Tommy, as he was known during his sporting career, was a medical student who put his university course on hold to enlist on January 12, 1918, four days before his 19th birthday. Born at Waterford, he was the seventh child of Lahey’s sawmill manager, James Lawton, and Ruth Lawton and, as he was under 21, needed the consent of both his parents to enlist.
Tommy Lawton’s name is listed on the Canungra war memorial between those of his much older brother, John Lawton, who joined up in September 1915, and his cousin John Harry Lawton, who enlisted in October 1916.

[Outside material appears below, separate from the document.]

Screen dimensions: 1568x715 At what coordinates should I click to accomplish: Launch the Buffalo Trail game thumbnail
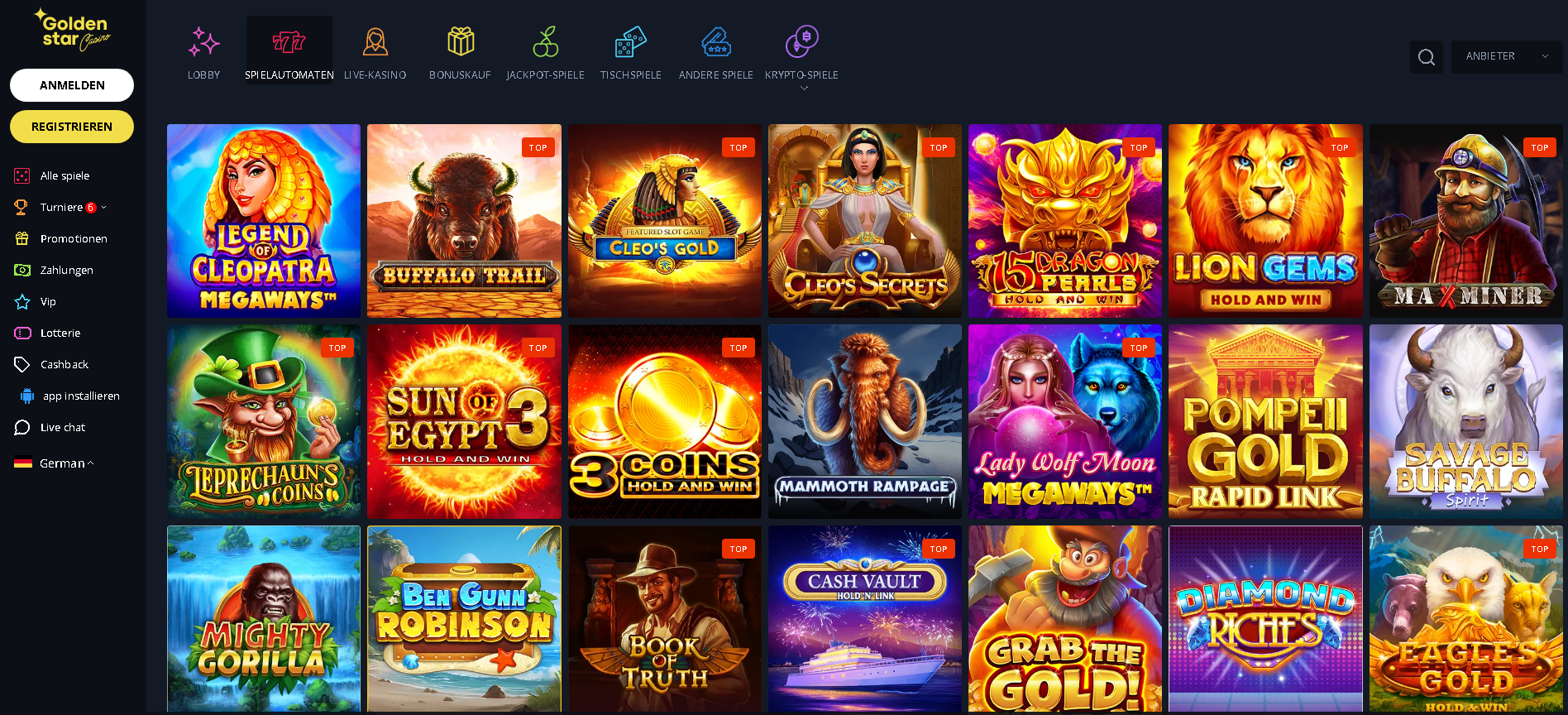pos(464,221)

Tommy left Brisbane by train on April 23, 1918 to travel to Sydney, where he embarked on the Osterley on May 8, 1918, with the Queensland reinforcements bound for England.

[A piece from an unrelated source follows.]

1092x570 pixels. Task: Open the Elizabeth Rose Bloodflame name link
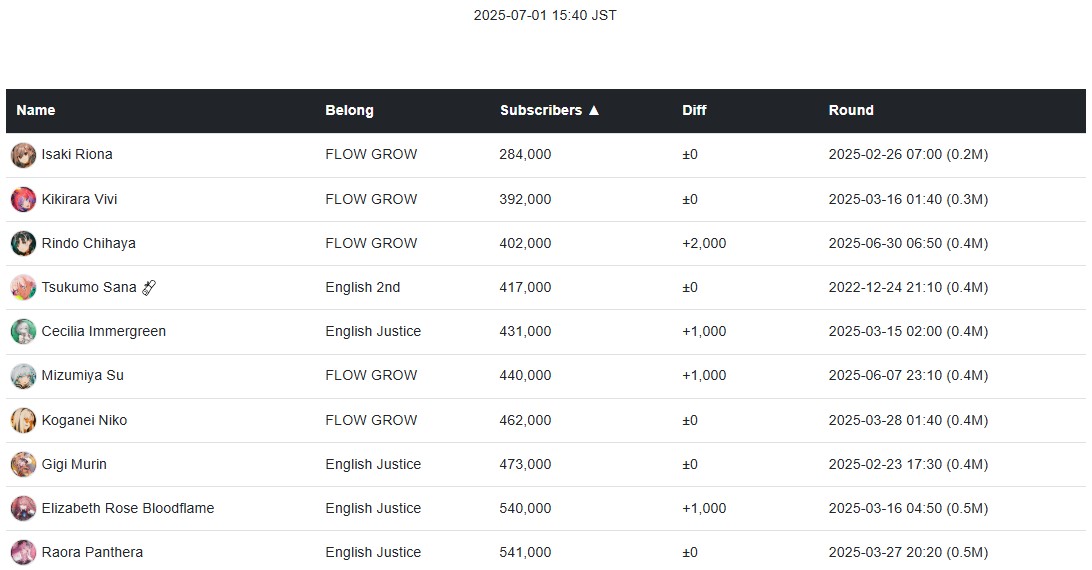point(127,508)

He arrived at Liverpool on July 10 and went to Sutton Veny for further training. Initially allotted to the 9th Battalion on July 20 as a Private, Tommy was remustered as an artillery Gunner on July 23.
It was October 4 before he finally proceeded to France, joining the 12th Field Artillery Brigade on October 14. However, the last action of Australian troops on the Western Front had been the capture of Montbrehain, a position beyond the Hindenburg Line, on October 5, before the war ended with the Armistice of November 11.
Tommy returned to England on January 28, 1919 and left Devonport for Australia on the HMAT Anchises a month later. He arrived home on April 13 and was discharged from the Army on May 4.
Tommy resumed his medical studies at the University of Sydney in 1920 and was elected Queensland’s Rhodes Scholar – a first for Canungra.
According to the Australian Dictionary of Biography, he entered New College, Oxford, in 1924, and represented the university in Rugby, swimming and athletics.
Back in Australia in 1927, Tommy Lawton was selected for an eight-month tour of Britain, France and Canada with the Waratahs.
After settling in Brisbane he helped to reinvigorate the Queensland Rugby Union organisation and in 1929 captained the Australian team which defeated the New Zealand All Blacks in all three test matches. The following year he led a victorious Australian team in its first test against the British Isles.
His last appearance on the football field was in a drawn series against New Zealand in 1932, when Tommy Lawton was declared “still the master at 33” by a sports writer among the crowd of 28,000. He married Maude Archibald in Sydney the following year and they moved to a small farm near Brisbane were they raised two sons and a daughter.
Tommy Lawton passed away in 1978 at the Greenslopes Repatriation Hospital in Brisbane. In 1983, his grandson and namesake, Tom Lawton, made his debut as a Wallaby and went on to play 41 test matches during 11 overseas tours.